Things got a bit tricky when I matched the camera with a third-party lens via an adaptor (I needed to set up the frame line to suit the lens being used). The small focusing box residing at the bottom right-hand corner of the viewfinder was not exactly very useful when I had to manually focus.

In the end, I just activated the electronic viewfinder to get a much bigger split image focusing tool. Actually, I used this more often than the optical viewfinder, which begs the question – why would you spend so much on a great optical viewfinder if you hardly use it?

Though many people believe full-frame cameras should be the workhorses for professional work, the X-Pro2 brings image quality that’s on par, and maybe better, with good colour rendering. This shot with a Godox AD360 mobile strobe system gives good skin tone without overdoing the vivid colours of the sunset.

Usually whites in the image are totally washed out but I still managed to get the details on a JPEG file. The skin tone didn’t get much editing at all too.

One other question I’d ask is regarding the X-Pro2’s new menu. It’s good that the ‘Q’ (Quick) button is still around to let you quickly get to settings that are often used, but some functions force you to dive deep into the menus.

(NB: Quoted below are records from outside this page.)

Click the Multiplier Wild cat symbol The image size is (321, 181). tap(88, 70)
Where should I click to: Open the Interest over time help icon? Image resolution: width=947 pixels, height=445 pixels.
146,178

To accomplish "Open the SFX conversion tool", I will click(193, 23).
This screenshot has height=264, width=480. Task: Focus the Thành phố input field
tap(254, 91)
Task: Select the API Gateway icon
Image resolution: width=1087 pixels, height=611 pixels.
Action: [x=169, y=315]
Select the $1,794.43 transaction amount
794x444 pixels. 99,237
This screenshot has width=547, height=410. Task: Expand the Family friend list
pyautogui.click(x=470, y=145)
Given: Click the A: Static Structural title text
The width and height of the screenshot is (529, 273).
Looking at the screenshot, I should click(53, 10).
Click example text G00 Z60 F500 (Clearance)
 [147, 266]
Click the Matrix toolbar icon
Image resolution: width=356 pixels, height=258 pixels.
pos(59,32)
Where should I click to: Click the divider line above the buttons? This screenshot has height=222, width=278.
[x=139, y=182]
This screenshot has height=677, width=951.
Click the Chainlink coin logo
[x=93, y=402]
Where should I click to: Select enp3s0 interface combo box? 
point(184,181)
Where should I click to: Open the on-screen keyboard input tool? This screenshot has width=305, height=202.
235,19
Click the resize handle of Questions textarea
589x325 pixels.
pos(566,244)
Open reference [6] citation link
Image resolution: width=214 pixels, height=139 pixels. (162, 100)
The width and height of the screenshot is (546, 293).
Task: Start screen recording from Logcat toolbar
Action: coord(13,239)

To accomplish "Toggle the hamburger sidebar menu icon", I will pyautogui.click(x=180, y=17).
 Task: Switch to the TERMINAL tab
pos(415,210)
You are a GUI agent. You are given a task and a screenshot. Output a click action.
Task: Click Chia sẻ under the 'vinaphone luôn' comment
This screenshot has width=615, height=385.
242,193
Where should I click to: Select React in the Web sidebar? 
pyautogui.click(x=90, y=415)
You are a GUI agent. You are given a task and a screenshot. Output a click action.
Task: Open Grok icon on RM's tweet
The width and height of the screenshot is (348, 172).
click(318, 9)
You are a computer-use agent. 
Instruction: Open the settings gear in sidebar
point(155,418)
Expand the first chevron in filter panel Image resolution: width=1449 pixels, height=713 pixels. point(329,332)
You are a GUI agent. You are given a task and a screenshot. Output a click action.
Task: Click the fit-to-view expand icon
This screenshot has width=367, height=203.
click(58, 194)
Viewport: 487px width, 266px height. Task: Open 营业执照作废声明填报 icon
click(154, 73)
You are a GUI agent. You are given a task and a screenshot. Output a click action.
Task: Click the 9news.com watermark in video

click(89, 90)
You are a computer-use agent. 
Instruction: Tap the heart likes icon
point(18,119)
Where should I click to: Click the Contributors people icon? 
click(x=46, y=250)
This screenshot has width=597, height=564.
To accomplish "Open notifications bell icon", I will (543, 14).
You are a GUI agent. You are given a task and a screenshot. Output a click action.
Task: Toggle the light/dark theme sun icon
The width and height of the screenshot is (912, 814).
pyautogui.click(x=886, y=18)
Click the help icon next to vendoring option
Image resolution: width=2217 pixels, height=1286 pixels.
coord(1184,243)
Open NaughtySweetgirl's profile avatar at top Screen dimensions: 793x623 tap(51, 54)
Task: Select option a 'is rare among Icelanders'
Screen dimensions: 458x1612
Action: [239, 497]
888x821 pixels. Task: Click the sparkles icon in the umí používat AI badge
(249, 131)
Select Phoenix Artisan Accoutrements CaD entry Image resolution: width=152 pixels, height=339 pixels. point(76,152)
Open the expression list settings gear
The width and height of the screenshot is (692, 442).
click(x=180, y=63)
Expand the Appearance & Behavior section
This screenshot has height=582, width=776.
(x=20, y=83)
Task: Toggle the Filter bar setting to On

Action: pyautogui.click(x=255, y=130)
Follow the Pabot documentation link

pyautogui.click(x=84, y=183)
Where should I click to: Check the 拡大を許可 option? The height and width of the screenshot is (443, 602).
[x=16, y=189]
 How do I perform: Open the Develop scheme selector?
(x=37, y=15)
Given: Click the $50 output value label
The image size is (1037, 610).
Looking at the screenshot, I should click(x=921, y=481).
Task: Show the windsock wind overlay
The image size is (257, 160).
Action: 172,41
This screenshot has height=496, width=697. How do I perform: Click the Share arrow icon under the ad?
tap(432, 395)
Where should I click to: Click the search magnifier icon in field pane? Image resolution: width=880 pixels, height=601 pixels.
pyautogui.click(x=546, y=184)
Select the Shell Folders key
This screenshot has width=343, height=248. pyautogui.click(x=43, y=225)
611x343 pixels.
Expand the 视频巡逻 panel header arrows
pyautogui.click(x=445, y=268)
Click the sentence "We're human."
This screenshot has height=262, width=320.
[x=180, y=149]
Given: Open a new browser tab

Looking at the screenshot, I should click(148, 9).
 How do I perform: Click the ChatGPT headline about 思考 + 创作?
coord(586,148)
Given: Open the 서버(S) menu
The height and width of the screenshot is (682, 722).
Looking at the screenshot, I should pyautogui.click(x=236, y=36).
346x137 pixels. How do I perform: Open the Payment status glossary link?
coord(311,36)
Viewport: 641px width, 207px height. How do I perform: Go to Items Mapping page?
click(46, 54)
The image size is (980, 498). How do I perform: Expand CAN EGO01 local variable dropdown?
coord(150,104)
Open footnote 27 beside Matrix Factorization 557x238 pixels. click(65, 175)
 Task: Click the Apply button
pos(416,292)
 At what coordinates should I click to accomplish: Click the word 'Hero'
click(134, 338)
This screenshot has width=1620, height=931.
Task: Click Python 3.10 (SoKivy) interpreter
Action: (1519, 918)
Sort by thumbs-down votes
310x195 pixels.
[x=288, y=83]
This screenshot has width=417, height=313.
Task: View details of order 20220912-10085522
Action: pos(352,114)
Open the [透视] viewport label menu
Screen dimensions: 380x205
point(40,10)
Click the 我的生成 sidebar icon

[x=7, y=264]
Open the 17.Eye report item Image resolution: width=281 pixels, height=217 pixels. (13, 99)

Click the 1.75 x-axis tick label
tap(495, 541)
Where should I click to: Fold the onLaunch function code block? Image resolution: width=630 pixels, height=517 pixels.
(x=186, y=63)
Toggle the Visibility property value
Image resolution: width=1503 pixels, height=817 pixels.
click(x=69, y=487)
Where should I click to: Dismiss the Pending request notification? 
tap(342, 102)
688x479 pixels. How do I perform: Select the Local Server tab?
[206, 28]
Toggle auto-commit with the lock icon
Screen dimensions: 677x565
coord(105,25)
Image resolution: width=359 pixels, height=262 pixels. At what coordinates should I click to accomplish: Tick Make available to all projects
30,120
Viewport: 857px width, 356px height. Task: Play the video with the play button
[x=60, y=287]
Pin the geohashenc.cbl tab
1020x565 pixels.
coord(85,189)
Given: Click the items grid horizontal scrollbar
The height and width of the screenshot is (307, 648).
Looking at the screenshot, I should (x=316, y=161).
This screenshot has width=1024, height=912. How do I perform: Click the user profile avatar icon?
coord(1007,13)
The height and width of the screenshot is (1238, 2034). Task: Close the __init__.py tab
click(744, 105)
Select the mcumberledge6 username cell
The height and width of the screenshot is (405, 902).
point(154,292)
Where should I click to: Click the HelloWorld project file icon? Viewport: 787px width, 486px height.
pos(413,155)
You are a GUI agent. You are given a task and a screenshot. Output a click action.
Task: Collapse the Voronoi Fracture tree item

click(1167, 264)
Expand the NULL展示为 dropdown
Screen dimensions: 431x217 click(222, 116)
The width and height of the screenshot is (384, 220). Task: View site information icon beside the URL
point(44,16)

And the camera has a confusing menu. It forces me to read through the whole list, wasting a lot of time no thanks to the illogical placement of some of the settings within the sub-menu.

For example, just to format the SD memory card, I have to go into “personal setting” which is the last place I would look for it.

To be fair, I could get around the camera after a while but I can imagine the amount of frustration newcomers to the system have to endure. The menu definitely needs to be looked at again.

Shot at ISO5000 with the Samyang 12mm ultra wide angle lens at f2.0. Here, the mix lighting created a fairly interesting shot though details are starting to wash out on closer inspection. Just take a look at the windows of the building on the left as it has some hazy effect going on.

I matched the camera with a Petzval 85mm Art lens from Lomography. The electronic viewfinder and manual focusing make it easy to get things right.

A camera should be easy to manipulate and my old complaint about the X-Pro1 is unfortunately still valid in the new X-Pro2.

The shutter wheel still has a lock, though it is free turning when unlocked out of the ‘A’ or Automatic shutter setting. The ISO dial isn’t user friendly either. I need to pull and turn the knob just to get to the setting I want.

It is understandable that old film cameras used such locks so that the correct ISO setting will stay throughout the 36 exposures. However, in the digital age, the ISO is accessed much more frequently now and it doesn’t help when my fingers are busy trying to twist and turn to set the ISO while shooting.

During the test, whenever I missed the setting just by a few notches, I had to pull the knob and reset it again. At times, frustration got the better of me and I ended up using the camera’s Auto-ISO function instead, something I would not use if I were to maximise my image.


Again, most things haven’t changed except for the ISO dial, a throwback to film cameras. However, today ISO has become a more fluid setting in digital photography and having a pull-and-turn mechanism for the ISO just makes the camera tougher to use.

On the whole, the X-Pro2 deserves the “Pro” moniker more than its predecessor. Do note though of the adapters you have to use if have some lenses that don’t mount directly. And that may not make the X-Pro2 as attractive.

For example, if you have the Leica L39 screw-mount and M-Mount lenses (Lomography Jupiter 3+ lens and Petzval 58mm Art lens are some examples) and want to adapt them to Fujifilm’s X-Mount, you’ll need to use the electronic viewfinder all the time for more accurate focusing.

That will again bring up the question of the optical viewfinder. If you don’t use it as much as the electronic version, it may be better to go for another Fujifilm camera – the much-talked about X-T2.

It should sport the same excellent sensor, but you won’t have to pay for one star feature on the X-Pro2 if you don’t use it.